Right I need some advice on what to do here. 

Here's the situation, I live at home with my parents who are in mega debt and facing being kicked out of the house. They have payment due what seems like daily and they have just come to me for help. 
I'm 20 with a good job that pays well but they want/need me to borrow them circa £2000 just so they can get on with living. Is it selfish for me to not get an overdraft/loan to help them out straight away, do I help more then I already do by upping my rent payments, I just really don't know.
My head is a mess right now I have just come out of a 4 year relationship which has knocked me for 6, working silly hours at work and now this, I'm ready for breaking. 

Any advice would be so appreciated right now.


----------



## m1pui (Jul 24, 2009)

What is the £2k going to do?

Buy you a day/week/month? What will happen next week/month?

If £2k will really make a big dent in things, do it. If its just going to be a drop in the ocean, then you/they need to sit down with a professional advisor and sort things out sensibly and with long term in mind


----------



## auditek (Sep 20, 2008)

As above, what is 2k going to do...you really have to give us more info before we can try and advise you.


----------



## Jonny2400 (May 14, 2011)

Without knowing the full details, I would say it's not the answer, they need to consider an IVA , it's a professional debt service that can write off unto 70% of their debt and protect their home, cars etc. But you need them to sit down with for professional help, no point digging one hole to fill up another


----------



## The Cueball (Feb 8, 2007)

whilst my professional financial head agrees with the (correct) comments above...
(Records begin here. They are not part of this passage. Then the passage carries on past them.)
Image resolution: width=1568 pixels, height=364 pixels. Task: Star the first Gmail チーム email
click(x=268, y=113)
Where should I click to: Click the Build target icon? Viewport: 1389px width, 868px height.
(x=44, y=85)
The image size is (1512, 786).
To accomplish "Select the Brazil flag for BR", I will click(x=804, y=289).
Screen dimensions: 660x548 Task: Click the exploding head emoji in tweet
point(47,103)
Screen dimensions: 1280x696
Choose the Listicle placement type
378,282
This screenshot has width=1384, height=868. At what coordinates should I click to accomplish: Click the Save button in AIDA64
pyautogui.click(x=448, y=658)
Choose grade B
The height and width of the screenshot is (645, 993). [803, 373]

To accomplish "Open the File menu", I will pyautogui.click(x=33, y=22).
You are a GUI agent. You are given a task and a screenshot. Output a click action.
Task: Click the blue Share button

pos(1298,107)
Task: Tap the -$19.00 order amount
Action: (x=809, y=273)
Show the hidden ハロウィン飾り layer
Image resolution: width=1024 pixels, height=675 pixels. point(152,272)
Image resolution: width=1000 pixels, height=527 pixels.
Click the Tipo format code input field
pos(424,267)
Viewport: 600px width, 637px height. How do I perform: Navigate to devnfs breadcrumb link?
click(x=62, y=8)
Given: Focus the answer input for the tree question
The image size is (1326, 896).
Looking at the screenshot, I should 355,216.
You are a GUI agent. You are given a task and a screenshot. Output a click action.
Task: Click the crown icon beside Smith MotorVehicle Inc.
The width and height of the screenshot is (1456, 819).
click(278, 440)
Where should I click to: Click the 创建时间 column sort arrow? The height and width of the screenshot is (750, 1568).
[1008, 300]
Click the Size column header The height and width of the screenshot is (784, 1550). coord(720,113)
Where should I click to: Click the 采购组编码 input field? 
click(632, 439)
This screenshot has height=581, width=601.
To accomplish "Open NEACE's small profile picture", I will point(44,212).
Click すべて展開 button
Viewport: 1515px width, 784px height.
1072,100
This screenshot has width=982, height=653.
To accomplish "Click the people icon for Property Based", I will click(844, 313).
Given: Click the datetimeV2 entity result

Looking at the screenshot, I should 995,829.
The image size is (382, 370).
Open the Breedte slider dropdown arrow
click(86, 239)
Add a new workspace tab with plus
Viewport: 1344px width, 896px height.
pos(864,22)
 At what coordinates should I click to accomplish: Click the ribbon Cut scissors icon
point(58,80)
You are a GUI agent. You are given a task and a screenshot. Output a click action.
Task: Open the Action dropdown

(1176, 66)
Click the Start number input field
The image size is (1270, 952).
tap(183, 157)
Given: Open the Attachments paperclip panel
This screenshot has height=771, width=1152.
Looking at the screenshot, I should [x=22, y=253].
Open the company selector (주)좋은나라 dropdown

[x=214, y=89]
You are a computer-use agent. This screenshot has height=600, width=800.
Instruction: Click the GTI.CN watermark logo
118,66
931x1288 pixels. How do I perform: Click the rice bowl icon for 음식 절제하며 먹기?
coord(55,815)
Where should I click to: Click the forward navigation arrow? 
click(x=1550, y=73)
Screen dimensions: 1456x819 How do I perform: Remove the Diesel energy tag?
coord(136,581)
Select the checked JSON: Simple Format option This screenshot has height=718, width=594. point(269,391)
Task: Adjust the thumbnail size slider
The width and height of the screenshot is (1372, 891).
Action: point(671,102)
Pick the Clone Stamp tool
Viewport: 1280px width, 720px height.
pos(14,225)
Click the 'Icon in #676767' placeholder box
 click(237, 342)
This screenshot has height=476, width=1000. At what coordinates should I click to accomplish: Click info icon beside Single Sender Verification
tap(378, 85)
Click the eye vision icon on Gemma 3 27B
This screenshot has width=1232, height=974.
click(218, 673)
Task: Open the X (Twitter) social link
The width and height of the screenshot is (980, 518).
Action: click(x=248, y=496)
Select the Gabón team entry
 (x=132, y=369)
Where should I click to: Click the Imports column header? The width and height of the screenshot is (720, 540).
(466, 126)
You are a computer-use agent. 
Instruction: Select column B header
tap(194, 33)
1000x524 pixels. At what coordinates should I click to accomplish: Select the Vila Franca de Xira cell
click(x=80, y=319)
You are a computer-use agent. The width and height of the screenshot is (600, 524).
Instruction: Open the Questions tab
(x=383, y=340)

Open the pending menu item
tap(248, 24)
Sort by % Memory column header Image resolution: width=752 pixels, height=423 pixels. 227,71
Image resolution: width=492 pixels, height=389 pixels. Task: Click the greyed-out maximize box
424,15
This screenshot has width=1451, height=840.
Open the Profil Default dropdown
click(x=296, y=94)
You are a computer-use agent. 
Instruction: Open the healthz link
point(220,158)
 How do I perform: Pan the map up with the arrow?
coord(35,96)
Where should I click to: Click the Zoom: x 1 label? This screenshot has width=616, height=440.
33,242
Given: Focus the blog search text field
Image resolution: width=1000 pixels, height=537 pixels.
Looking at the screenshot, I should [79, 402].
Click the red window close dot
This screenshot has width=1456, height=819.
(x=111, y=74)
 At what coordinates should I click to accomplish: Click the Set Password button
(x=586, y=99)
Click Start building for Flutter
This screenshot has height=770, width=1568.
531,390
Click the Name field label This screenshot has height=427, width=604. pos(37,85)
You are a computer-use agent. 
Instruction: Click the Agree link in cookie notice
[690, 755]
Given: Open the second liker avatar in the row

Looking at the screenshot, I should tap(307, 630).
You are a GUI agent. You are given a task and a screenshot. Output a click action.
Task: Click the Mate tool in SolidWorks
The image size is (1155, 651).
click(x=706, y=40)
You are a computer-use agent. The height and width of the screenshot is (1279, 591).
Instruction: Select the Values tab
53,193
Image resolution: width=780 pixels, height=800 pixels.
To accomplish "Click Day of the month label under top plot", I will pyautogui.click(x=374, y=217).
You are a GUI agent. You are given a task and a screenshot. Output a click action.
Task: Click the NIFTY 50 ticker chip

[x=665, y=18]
it's your mum and dad, she carried you for 9months, they have brought you up, do what you're f*****g told young man.



:lol:

:thumb:


----------



## EcosseGP (Jul 5, 2011)

Like the others say there's no point in doing that if there's no benefit to them and it's only a short term fix because could turn out that they're back in the same position a couple of months down the line ... Think you need to all sit down and see the best way forward and maybe have a better picture of the whole situation


----------



## Derbyshire-stig (Dec 22, 2010)

seek legal help, there are many people who are struggling so make the most of the companies that can help, they can freeze interest or even get the total reduced in some cases, it may mean a 5 year plan but keeping a roof over their heads and sorting it out is the important thing, Id hold fire on the 2k until you have some proper advice.


----------



## Natalie (Jan 19, 2011)

They need to speak to CCCS asap http://www.cccs.co.uk/ or Pay Plan http://www.payplan.com/

There are charities out there which will help, just make sure they don't pay for any services. Both above are free.


----------



## A210 AMG (Nov 8, 2008)

As others have mentioned.

Depends what the £2k now will do?

If that just gives a buffer until the next time they need £2K not great... but this is your mum and dad and for me I would do everything I could to help them out. I'm sure they would do the same for you.

If your living at home, good job etc etc then your out goings are probably pretty low? 

Find out how much debt they are in ALL OF IT. If you don't help them then you could be out of a house also. Do they have cars? car each? jobs? etc etc.

More info needed but bottom line imho if I could help my Mum and Dad I would not hesitate.


----------